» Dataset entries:
============================================================

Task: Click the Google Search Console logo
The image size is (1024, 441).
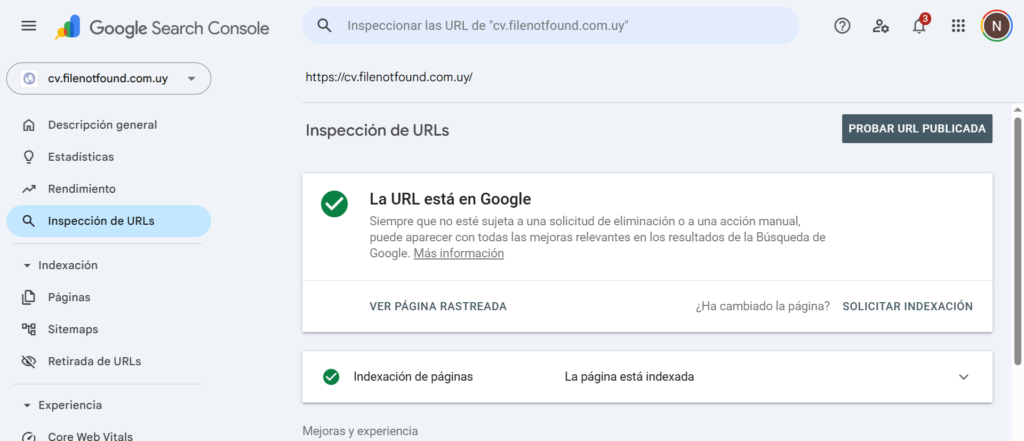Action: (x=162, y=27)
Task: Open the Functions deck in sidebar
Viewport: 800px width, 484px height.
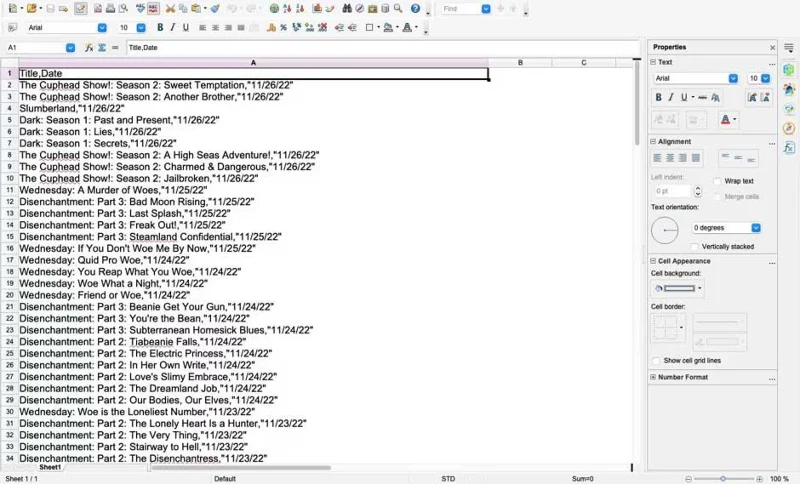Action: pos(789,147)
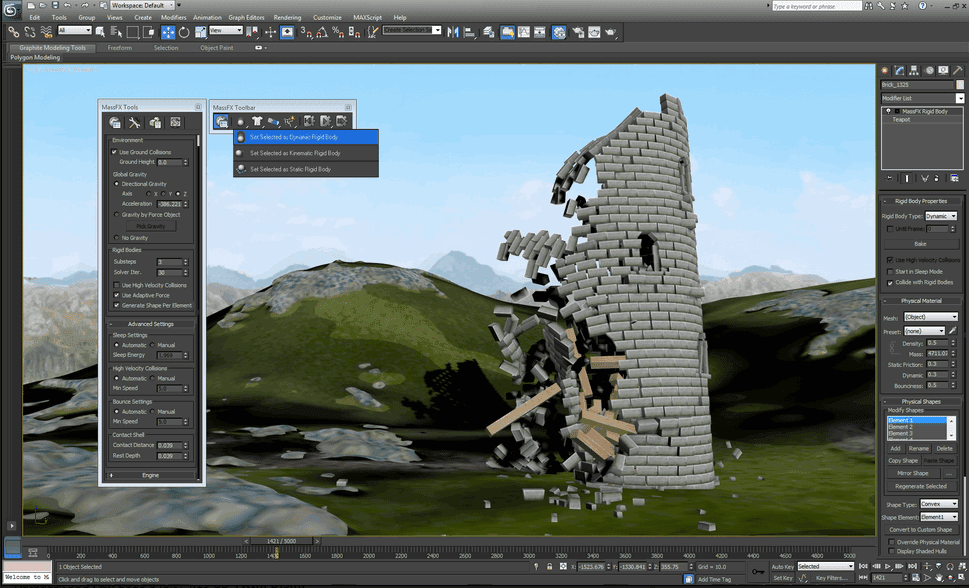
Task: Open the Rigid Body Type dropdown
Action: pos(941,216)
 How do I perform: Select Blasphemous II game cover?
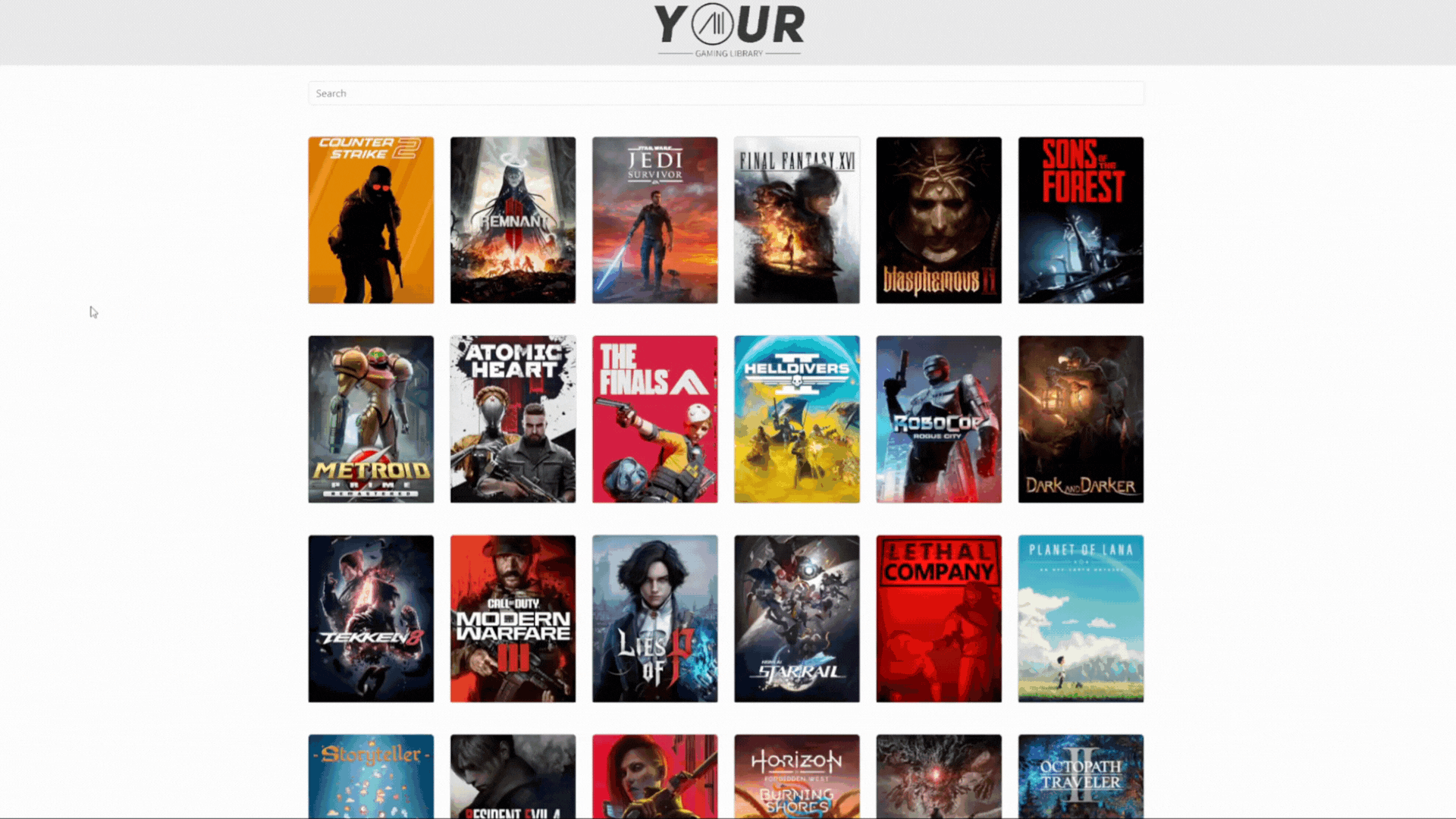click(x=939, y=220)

============================================================

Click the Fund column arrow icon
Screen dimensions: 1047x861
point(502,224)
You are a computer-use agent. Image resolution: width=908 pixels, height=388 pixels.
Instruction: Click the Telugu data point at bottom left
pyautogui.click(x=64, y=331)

============================================================

» ACTION ITEM: Repeat the lines above exactly, beginning with the one containing "Task: Click the Google Search Console logo" and finishing with the one containing "Task: Open the Functions deck in sidebar". No pictures belong in the copy.

» FINISHED TASK:
Task: Click the Google Search Console logo
The image size is (1024, 441).
Action: (x=162, y=27)
Task: Open the Functions deck in sidebar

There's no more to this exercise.